_TASK REQUIREMENTS_
Please lay out the records as a JSON list of strings, one per line and no blank lines, starting with the line that contains "You are a computer-use agent." and going on through the line that contains "(x=317, y=12)". Leave the pictures out.

_SUPPLIED DATA_
***
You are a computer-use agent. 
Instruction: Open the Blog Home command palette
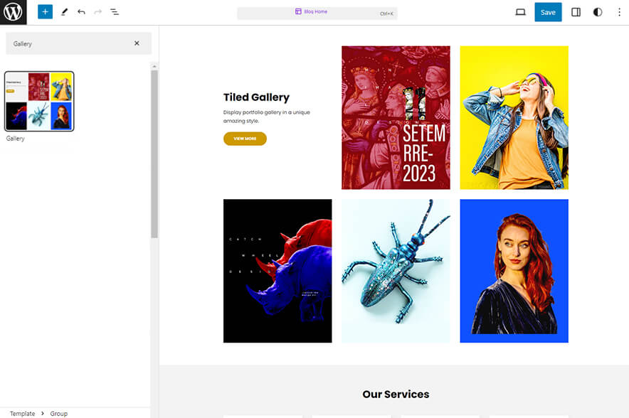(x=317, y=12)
***
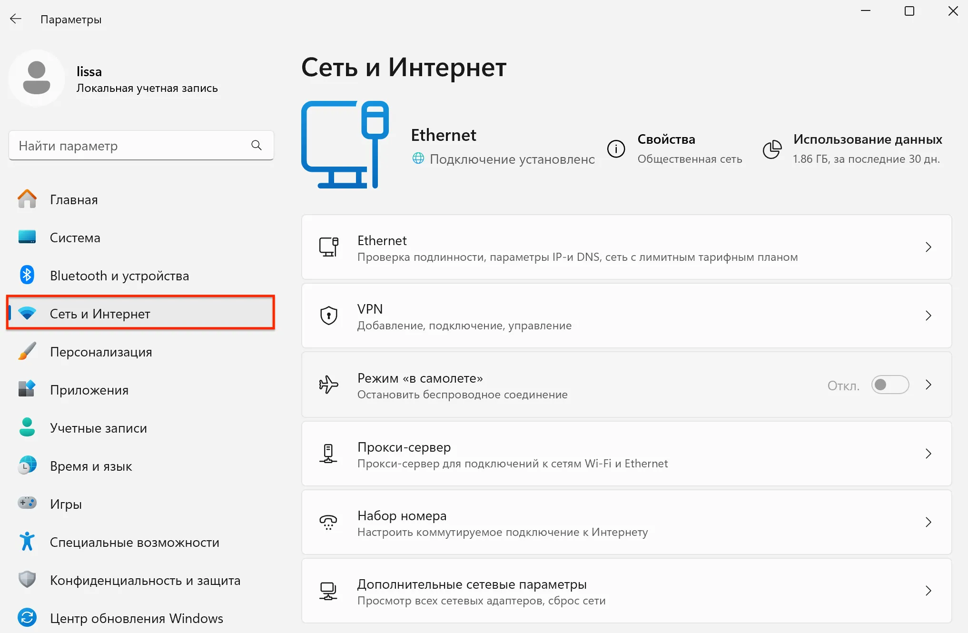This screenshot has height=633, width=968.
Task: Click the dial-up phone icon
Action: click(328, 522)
***
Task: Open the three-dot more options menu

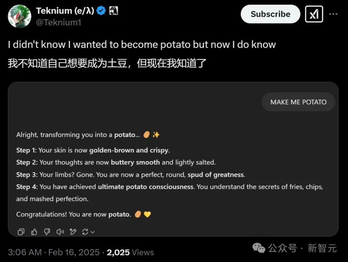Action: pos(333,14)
***
_THE RESPONSE_
[
  "You are a computer-use agent. ",
  "Instruction: Open the Blog Home command palette",
  "(x=317, y=12)"
]